Data listing:
··········
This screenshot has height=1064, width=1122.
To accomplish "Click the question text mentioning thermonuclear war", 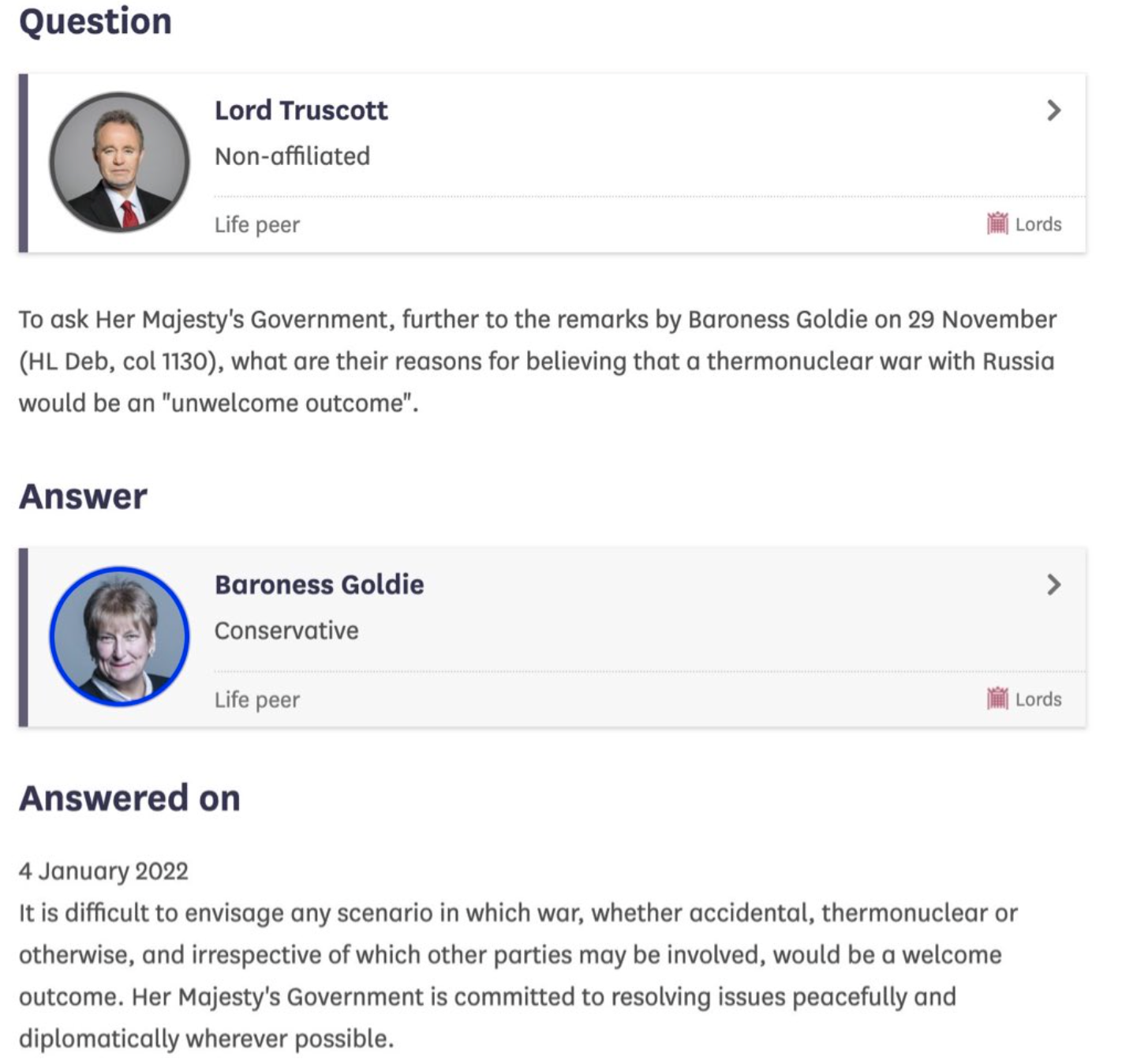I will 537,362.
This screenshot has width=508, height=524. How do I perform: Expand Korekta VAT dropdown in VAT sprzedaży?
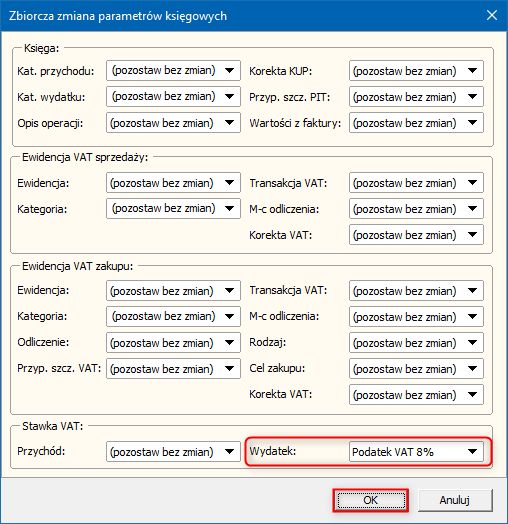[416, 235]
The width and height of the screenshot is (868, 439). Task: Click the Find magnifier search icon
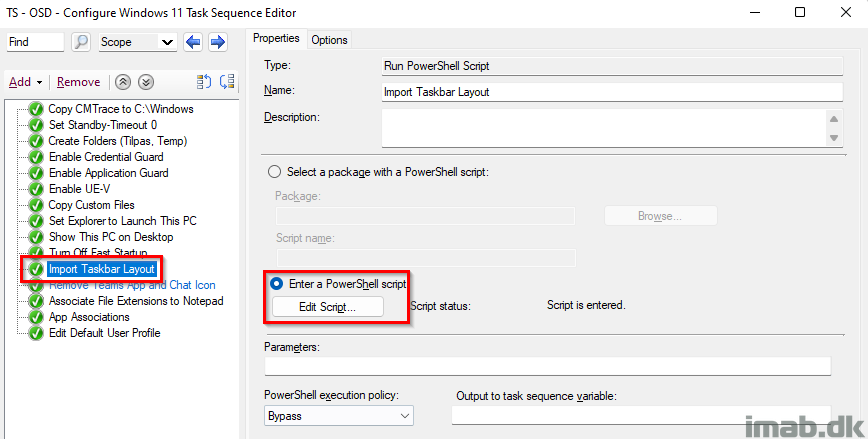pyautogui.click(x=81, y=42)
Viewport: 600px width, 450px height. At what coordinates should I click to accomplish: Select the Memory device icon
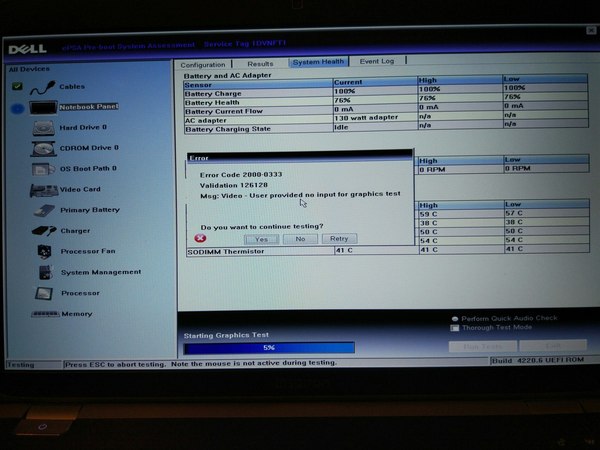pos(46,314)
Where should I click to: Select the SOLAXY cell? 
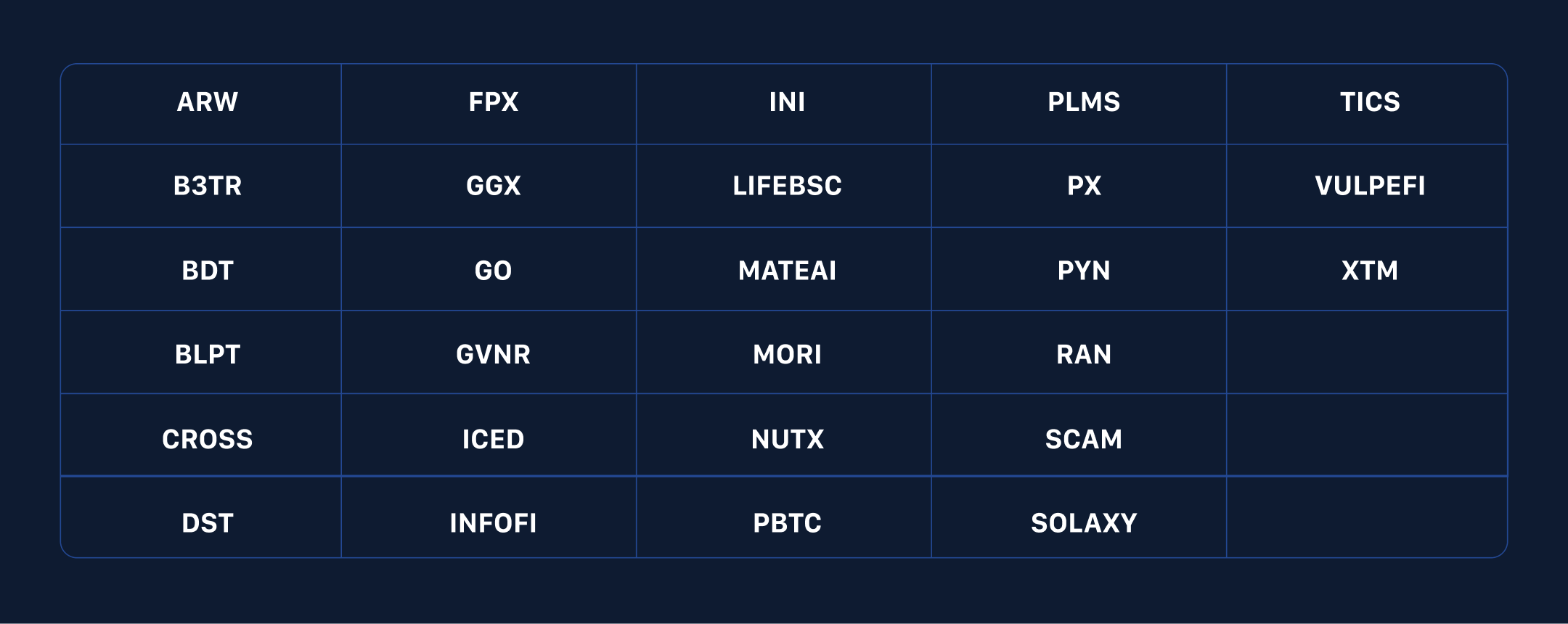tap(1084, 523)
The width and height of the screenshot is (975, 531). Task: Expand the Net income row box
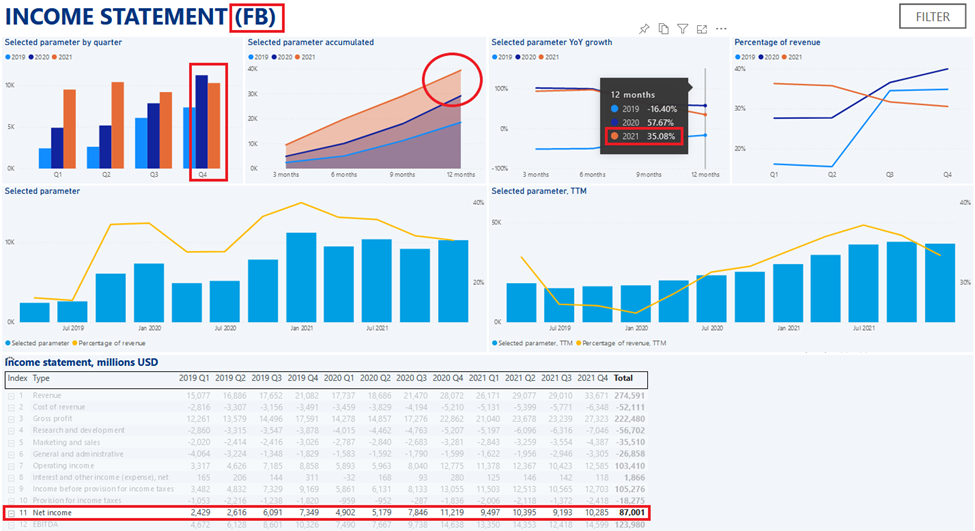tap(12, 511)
··········
Prompt:
The copy starts at the line holding "This screenshot has width=508, height=524." and ends at the last line of the records above. Transcribe those lines exactly, pictures excluded.

Problem solution:
This screenshot has width=508, height=524. How do I perform: Expand Korekta VAT dropdown in VAT sprzedaży?
[416, 235]
The width and height of the screenshot is (868, 439). Task: Click the Find magnifier search icon
pyautogui.click(x=81, y=42)
Viewport: 600px width, 450px height. At what coordinates should I click to accomplish: Select the Memory device icon
pos(46,314)
Where should I click to: Select the SOLAXY cell? 
tap(1084, 523)
The width and height of the screenshot is (975, 531). Task: Expand the Net income row box
tap(12, 511)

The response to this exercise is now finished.